Faulty contracts, lying witnesses, favoritism, and more make it impossible for a perfectly just society to exist. When people do not love the truth, innocent men and women go to jail, unscrupulous lawyers can be paid large sums to mount effective defenses of the guilty, lawful agreements are broken, and the abuse of citizens by the powerful becomes commonplace. Returning to our study of the revelation of the Ten Commandments in the old covenant and their fulfillment in the new, we now turn to the ninth commandment, which is designed to hold people accountable for the truth of their speech.
Exodus 20:16 has as its first aim the regulation of witness testimony in the courtroom. As one commentator has noted, judges and attorneys can do their jobs with integrity, but the whole legal system fails to protect the innocent and convict the guilty when witnesses can lie with impunity. So concerned is God to protect justice that in ancient Israel, a malicious, lying witness was to bear the same punishment that the accused would have endured if the false word had led to a false conviction (Deut. 19:15–21). Yet the legal setting is not the only one in which the ninth commandment is to function. Like the rest of the Decalogue, its application is broader, as is seen in the Lord’s concern for truth throughout Scripture (Ps. 15:1–3; Prov. 23:23; John 4:24).

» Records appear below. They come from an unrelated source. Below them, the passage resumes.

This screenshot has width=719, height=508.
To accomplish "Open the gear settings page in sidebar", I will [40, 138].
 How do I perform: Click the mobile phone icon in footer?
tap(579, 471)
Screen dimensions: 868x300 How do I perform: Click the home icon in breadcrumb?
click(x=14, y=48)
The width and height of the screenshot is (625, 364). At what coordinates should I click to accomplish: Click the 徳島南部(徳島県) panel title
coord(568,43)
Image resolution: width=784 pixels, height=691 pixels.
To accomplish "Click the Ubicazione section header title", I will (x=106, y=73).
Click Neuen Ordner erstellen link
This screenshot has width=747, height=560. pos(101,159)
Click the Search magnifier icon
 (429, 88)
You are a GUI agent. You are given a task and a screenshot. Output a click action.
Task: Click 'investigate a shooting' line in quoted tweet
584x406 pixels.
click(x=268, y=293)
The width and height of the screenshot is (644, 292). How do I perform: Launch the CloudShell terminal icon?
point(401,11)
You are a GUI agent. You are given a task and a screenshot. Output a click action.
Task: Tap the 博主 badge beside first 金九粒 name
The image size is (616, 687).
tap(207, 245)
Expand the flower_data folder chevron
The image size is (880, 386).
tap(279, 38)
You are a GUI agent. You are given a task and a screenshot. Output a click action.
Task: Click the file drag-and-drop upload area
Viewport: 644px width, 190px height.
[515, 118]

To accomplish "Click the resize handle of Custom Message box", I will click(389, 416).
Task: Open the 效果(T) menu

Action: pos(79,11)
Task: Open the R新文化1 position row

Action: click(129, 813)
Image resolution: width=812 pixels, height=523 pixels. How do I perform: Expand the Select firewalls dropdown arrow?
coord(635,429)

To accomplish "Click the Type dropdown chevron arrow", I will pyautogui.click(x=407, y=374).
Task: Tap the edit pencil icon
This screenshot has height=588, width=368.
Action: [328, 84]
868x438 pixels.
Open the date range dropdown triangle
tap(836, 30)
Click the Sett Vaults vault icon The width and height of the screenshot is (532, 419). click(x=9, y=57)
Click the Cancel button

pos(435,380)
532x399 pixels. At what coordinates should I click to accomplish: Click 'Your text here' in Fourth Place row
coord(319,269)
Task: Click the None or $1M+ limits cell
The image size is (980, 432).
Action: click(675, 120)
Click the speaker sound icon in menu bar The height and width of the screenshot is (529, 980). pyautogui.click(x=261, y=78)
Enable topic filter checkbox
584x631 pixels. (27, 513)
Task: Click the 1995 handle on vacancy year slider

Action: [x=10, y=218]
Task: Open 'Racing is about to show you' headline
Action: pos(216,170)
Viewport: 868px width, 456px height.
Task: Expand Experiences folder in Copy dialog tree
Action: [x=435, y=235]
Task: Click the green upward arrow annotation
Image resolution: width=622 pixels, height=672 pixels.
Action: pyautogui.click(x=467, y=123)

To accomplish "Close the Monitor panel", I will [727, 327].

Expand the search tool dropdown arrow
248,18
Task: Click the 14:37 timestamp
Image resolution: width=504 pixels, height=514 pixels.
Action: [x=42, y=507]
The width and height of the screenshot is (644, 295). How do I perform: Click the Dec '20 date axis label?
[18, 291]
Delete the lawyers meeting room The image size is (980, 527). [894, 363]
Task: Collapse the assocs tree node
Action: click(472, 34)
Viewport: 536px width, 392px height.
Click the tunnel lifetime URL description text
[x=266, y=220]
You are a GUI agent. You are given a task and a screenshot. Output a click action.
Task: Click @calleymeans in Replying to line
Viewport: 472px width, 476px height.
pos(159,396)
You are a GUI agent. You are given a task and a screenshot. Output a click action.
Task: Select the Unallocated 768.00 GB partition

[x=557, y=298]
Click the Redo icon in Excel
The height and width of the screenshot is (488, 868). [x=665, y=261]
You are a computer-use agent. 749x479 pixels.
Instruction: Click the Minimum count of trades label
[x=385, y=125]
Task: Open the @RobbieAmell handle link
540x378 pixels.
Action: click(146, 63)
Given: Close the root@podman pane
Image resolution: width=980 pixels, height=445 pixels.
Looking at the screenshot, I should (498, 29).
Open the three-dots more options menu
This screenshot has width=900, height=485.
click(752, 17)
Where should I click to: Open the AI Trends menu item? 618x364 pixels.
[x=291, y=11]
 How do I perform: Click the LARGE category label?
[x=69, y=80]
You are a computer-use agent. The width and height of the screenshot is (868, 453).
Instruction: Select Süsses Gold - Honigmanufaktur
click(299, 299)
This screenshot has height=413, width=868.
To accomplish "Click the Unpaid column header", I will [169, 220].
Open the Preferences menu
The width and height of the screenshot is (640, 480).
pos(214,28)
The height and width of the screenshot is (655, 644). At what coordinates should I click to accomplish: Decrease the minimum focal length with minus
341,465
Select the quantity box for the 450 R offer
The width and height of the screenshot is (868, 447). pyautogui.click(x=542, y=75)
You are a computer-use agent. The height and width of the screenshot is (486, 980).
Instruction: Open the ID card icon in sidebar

John Calvin comments, “Although God seems only to prescribe that no one, for the purpose of injuring the innocent, should go into court, and publicly testify against him, yet it is plain that the faithful are prohibited from all false accusations, and not only such as are circulated in the streets, but those which are stirred in private houses and secret corners.” Given this reality, it is easy to see that the ninth commandment is perhaps the law most often broken in the covenant community, or at least the statute most overlooked. How easily do we repeat gossip or allow others to be slandered in our presence without saying anything? Today, rumors are spread online, and professing Christians sign up on blogs under false names and post insulting comments about other believers and public figures. All of these are violations of the ninth commandment, which orders us to watch what we say in order that it might be nothing but the truth.